S’agissant du droit à la scolarisation, de même, là encore officiellement ouvert aux enfants de réfugiés, des obstacles majeurs demeurent, principalement d’ordre linguistique et d’intégration sociale et économique. L’association Human Rights Watch rendait public le 8 novembre un rapport dans lequel elle pointe les énormes carences en matière d’accès à l’école pour les enfants syriens; HRW affirme que sur les 708’000 enfants réfugiés présents en Turquie en âge d’être scolarisés à peine plus de 212’000 sont inscrits dans le système officiel d’enseignement aux niveaux primaire et secondaire. Sans surprise, ce sont ceux qui ont réussi à avoir une place dans les 25 camps qui présentent le taux le plus élevé de scolarisation (90%) alors que, pour ceux et celles vivant en dehors de ces camps, seulement 25% des enfants sont inscrits dans une école.

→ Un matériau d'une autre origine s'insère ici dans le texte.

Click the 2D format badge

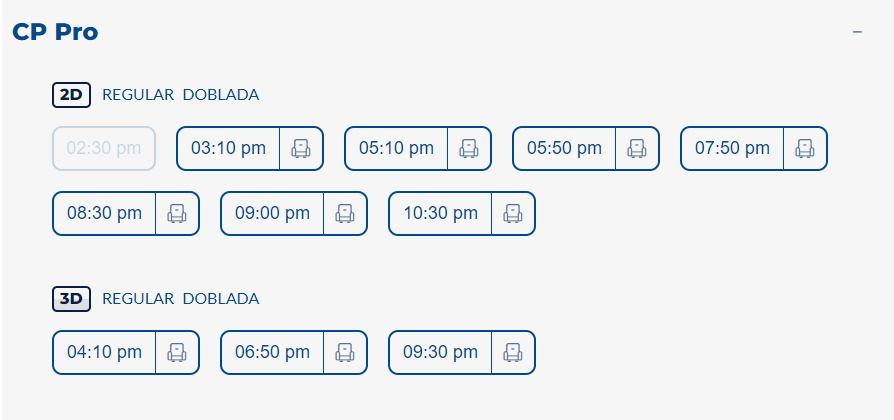(x=71, y=95)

Les États membres de l’UE, condamnés à maintes reprises par la Cour Européenne des Droits de l’Homme pour «traitements inhumains et dégradants» (art. 3 de la Convention européenne des droits de l’homme), seraient malvenus de donner des leçons à Recep Tayyip Erdogan, ou de se scandaliser que les «grands textes internationaux» qui font le socle de l’UE – et qu’elle transgresse régulièrement! – n’aient pas été signés par ces dictateurs qu’elle courtise: la Libye de Khadafi à partir de 2004, l’Érythrée ou le Soudan aujourd’hui, la Turquie enfin.

Les ambitions de l’Union européenne sont claires: éviter que les migrants n’arrivent sur le sol européen, et pour cela payer le prix qu’il faudra. Celles de la Turquie également: disposer d’une marge de manœuvre plus large pour mettre en place librement la politique qu’elle entend mener. Au milieu se trouvent des centaines de milliers d’hommes, de femmes, d’enfants qui n’aspirent à rien d’autre qu’à une protection et un accès effectif aux droits fondamentaux. La Turquie et l’Union européenne s’entendent parfaitement pour ne pas les leur offrir. Ce n’est rien d’autre que ce qui a été décidé lors du Sommet des chefs d’État ou de gouvernement avec la Turquie le 29 novembre lorsque, sous couvert de la «lutte contre l’immigration irrégulière», elles entendent faire en sorte que les personnes bénéficiant d’une protection temporaire – dont les Syriens – n’aient pas accès au territoire européen.